Career Switchers · Primly Community

how to explain a career switch in an interview without sounding like you're running away

nonprofit_nia · 4 replies

this is the thing that tripped me up the most when i was going from nonprofit program management into tech ops. every interviewer wants to know 'why the switch' and if you're not careful you end up giving an answer that sounds like you're escaping something rather than moving toward something.

my first version of the answer was genuinely bad. 'i want more impact, i want better compensation, nonprofit work can be really thankless.' all true. all terrible to say out loud in a job interview.

what actually worked, after about 8 failed first rounds:

anchor it in a skill you've been growing toward, not a thing you're leaving. for me: 'i've been running vendor operations and cross-functional project coordination for four years. tech ops is where that skill set scales.' that's it. forward-looking, specific, not a complaint.

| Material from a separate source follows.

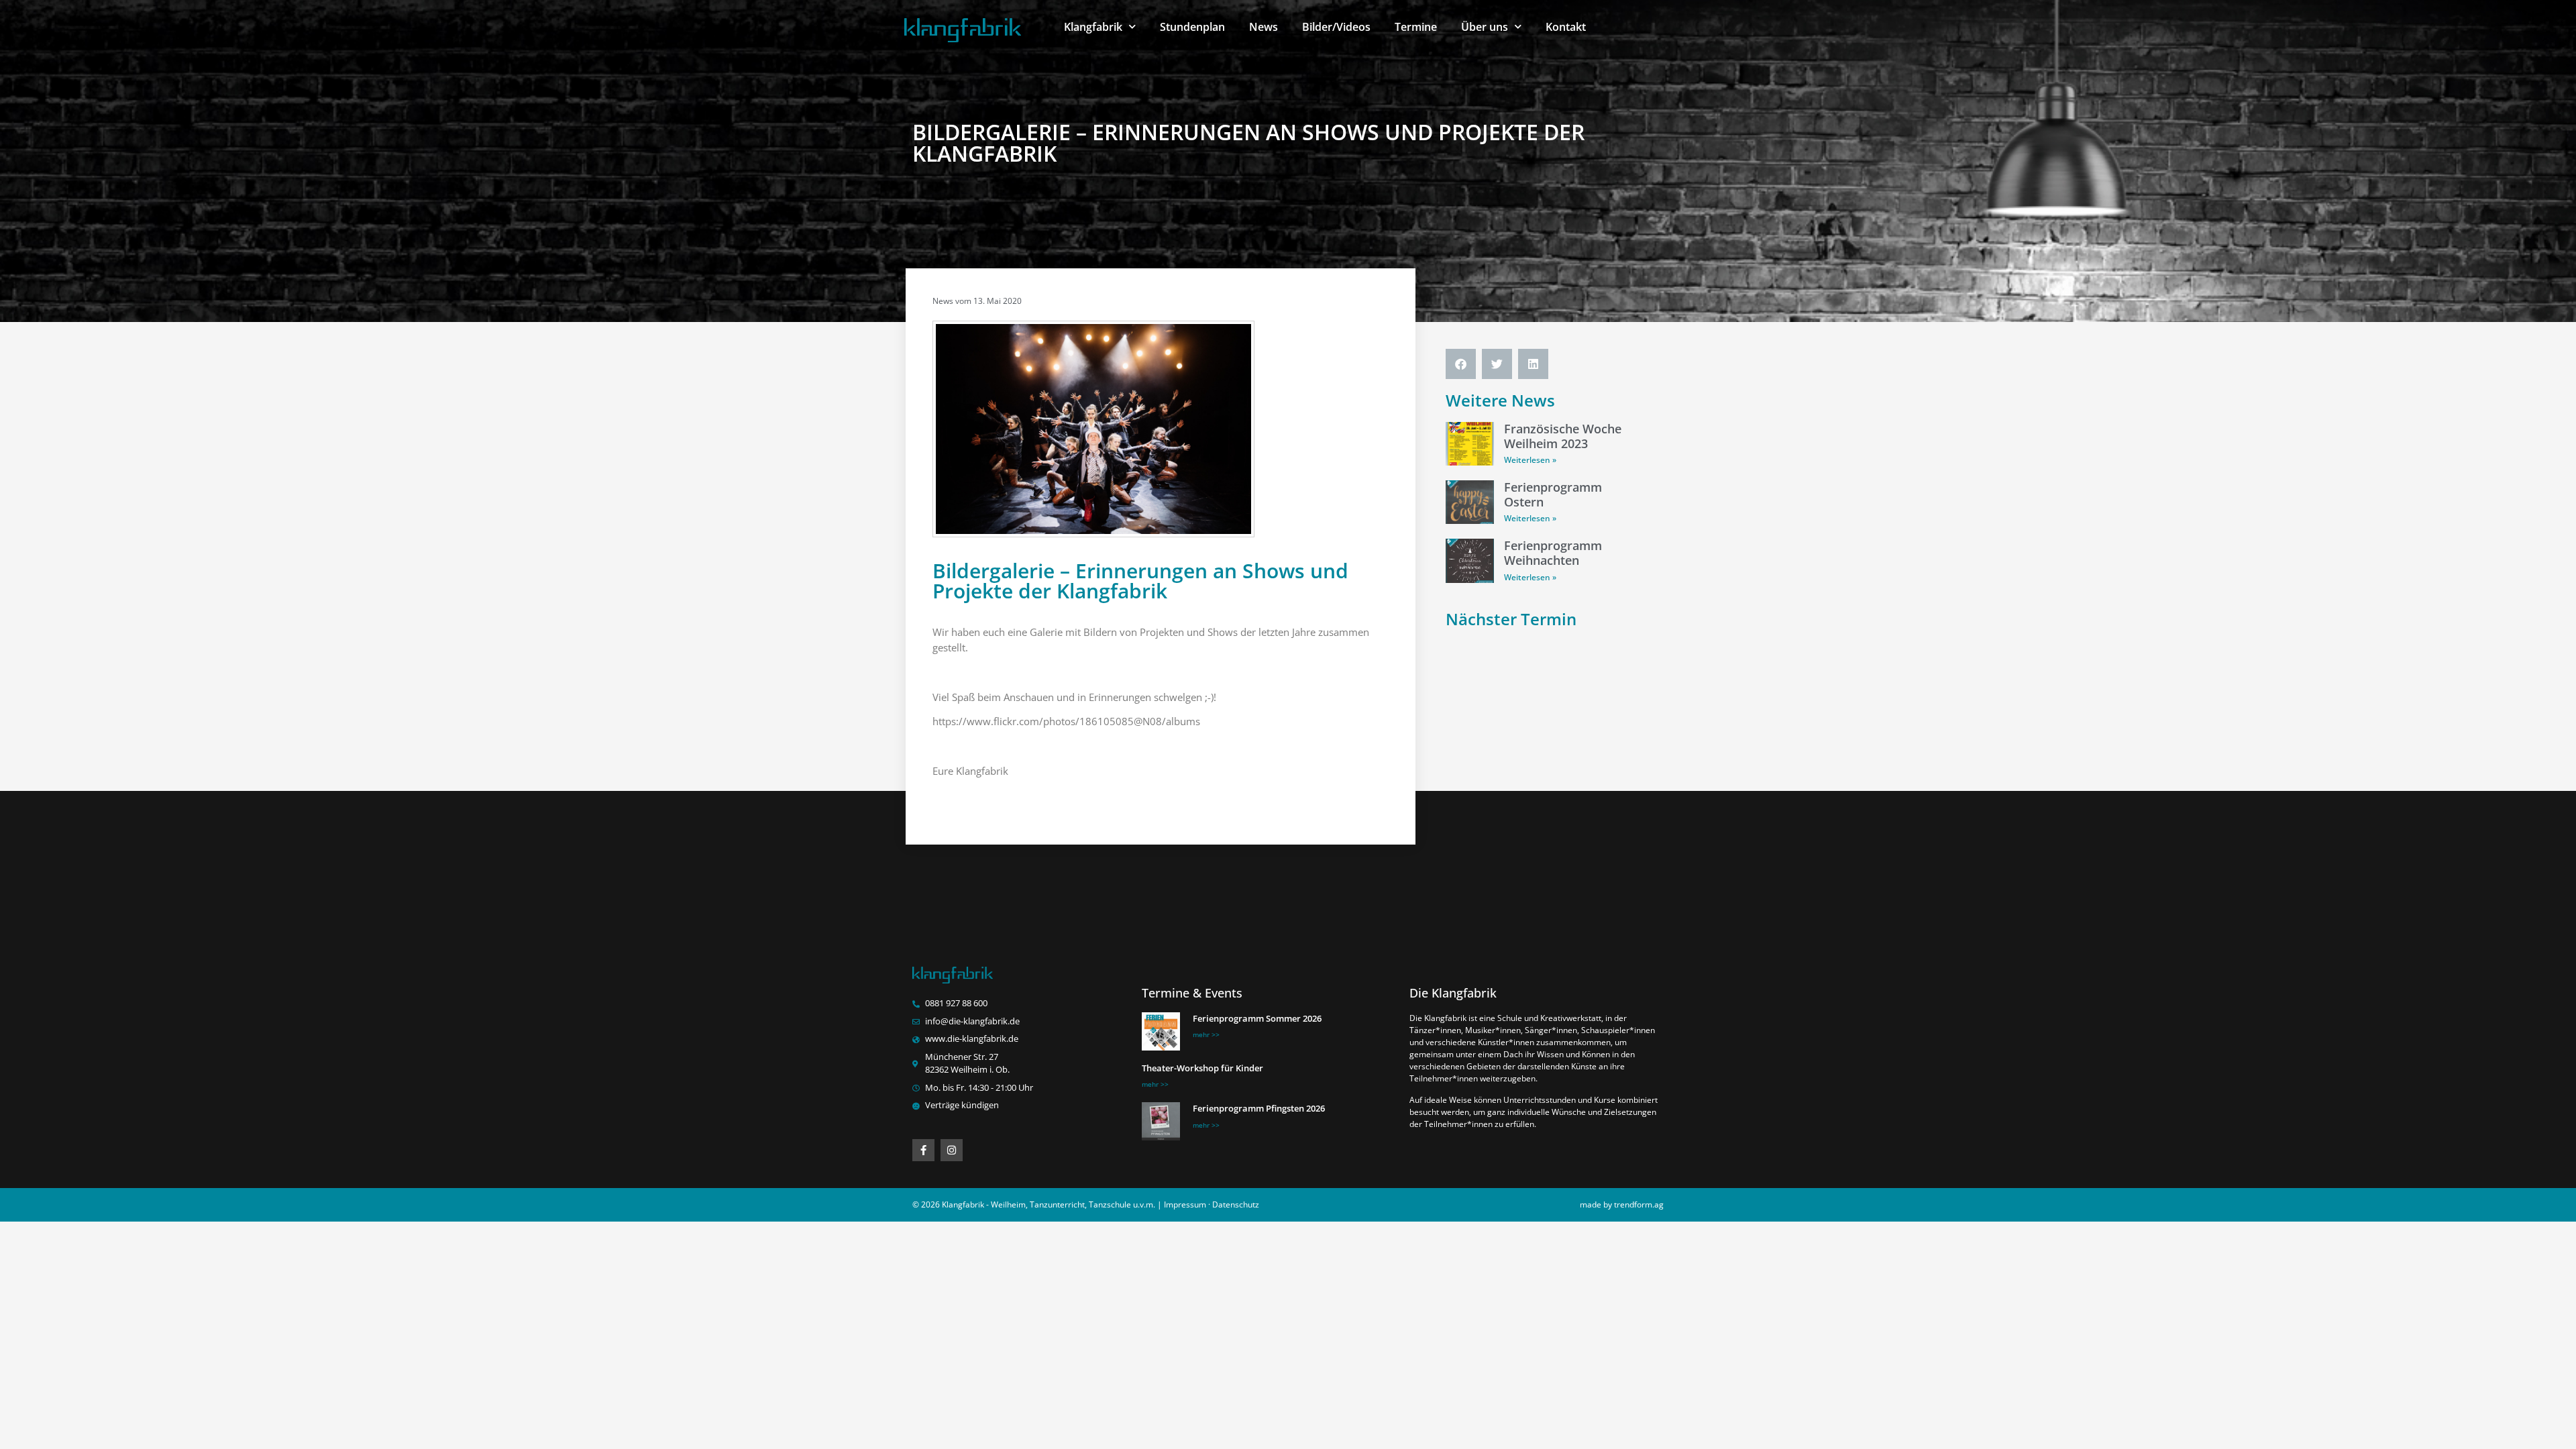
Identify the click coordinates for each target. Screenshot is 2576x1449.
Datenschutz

have a specific moment that made the direction click. i talked about implementing a Salesforce workflow at my nonprofit and realizing i was the person everyone came to when systems broke. that moment is both true and demonstrates aptitude. hiring managers can smell a made-up origin story.

do not trash your previous field. doesn't matter how underpaid or mission-burned you are. the interviewer hears 'this person will eventually say the same thing about us.'

the question i got at every single interview was some version of: 'why now?' meaning why not sooner, or why didn't you just go into tech originally. i had to practice that answer a lot. settled on something like 'i needed the depth in program management before i could do the ops role well. i didn't know that until i had it.' felt honest and not defensive.

one thing nobody told me: the 'why switch' answer is different at different levels. at more junior roles they mostly want to know you're committed and won't bounce. at senior roles they want to know your transferable expertise is real, not a resume reframing exercise.

three months into the new role now. the translation did work. but the interview framing was the actual hard part.

4 replies

careerveteran

the 'running away vs. running toward' framing is exactly how i think about it as a hiring manager. i can tell the difference in about thirty seconds. the candidates who land the switch have a coherent narrative. it doesn't have to be perfectly polished but there has to be a genuine through-line.

also the point about 'why now' is underrated. if you've been in your field for 8 years and suddenly want to switch, i need to understand what changed. the honest answer is often fine. 'my company was acquired and i used the disruption to reassess' is a completely valid answer.

nonprofit_nia

yeah, 'why now' is almost harder than 'why switch.' i practiced it probably 20 times before it stopped sounding defensive.

alex_design

i switched from management consulting into design and had the same problem. my first answer was basically 'consulting felt hollow.' which is true but the person across the table is evaluating whether you'll feel that way about their job in two years.

ended up framing it around a specific consulting project where i kept being the person iterating on client-facing deliverables and wishing i could go deeper. that specificity made it land.

sec_sasha

hot take: 'running away' is sometimes the honest answer and it's not inherently a red flag. 'my field pays 40% less for equivalent work and i have a mortgage' is a legitimate reason to switch. the performance of it being a passion-driven move can come across as less authentic than just being real about the economics.